Proprietà benefiche della verbena odorosa



Il nome scientifico "Lippia Citriodora" si deve al naturalista italiano Augusto Lippi che alla fine del ‘600, durante un viaggio in Egitto, aveva visto fiorire lungo il Nilo una pianta erbacea dal profumo caratteristico di limone.

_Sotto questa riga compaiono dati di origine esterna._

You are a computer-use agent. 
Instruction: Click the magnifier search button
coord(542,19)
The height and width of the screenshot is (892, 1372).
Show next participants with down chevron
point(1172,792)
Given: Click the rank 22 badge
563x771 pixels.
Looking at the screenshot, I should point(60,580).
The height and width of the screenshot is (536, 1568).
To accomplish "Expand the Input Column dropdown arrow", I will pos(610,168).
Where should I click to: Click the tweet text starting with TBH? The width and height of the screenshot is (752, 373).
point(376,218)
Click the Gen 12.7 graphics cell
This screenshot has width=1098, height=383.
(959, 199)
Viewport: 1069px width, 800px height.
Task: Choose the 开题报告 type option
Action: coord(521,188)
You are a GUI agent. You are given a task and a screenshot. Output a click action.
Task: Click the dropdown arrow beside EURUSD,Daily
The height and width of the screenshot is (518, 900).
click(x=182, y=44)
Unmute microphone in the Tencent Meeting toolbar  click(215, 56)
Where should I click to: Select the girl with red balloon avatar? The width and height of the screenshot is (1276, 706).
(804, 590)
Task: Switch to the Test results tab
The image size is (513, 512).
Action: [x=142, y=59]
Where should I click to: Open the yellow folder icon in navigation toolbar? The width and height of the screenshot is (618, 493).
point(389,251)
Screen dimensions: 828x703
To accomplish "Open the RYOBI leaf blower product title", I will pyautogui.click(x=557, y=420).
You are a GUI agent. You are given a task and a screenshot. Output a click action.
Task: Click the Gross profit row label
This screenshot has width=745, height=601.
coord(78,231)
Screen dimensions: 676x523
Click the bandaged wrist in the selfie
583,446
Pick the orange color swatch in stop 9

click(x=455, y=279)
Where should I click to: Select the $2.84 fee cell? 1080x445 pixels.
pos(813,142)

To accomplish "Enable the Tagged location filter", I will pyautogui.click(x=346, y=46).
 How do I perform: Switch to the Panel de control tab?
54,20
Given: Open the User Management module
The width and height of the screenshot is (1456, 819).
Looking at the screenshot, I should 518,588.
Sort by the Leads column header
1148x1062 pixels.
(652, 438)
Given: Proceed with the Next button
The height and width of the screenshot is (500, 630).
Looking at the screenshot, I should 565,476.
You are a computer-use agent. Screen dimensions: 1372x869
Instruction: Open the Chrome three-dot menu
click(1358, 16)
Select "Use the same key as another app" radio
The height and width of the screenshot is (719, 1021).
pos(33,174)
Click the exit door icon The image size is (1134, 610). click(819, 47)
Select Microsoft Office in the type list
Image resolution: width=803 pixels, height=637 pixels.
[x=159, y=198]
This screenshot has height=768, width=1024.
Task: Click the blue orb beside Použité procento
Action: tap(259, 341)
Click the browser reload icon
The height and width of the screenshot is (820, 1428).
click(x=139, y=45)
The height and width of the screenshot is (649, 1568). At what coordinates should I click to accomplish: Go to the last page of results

Oggi si sa che la pianta invece è specie spontanea del sud America e che venne importata in Europa solo verso la fine del 1700. Malgrado l’errore fatto, questa pianta conservò il suo nome originario di Lippia, se non altro per premiare le imprese naturalistiche dello studioso italiano.

La verbena odorosa, conosciuta anche con i nomi comuni di "cedrina", "erba luigia", "lippia", "vervain", "verveine odorante", ha virtù antispasmodiche, stomachiche e carminative.

All'olio essenziale si riconoscono proprietà analgesiche e stimolanti sull’epidermide e per questo viene utilizzato assieme ad altri per frizioni contro emicranie e sonnolenza. Inoltre sempre l'olio essenziale viene riconosciuto un discreto potere insetto-repellente.

Questa pianta viene utilizzata con successo per alleviare anche le dispepsie gastriche, le flatulenze e le coliche addominali.

L’olio essenziale, molto apprezzato per il suo profumo gradevole, trova largo impiego nella aromaterapia.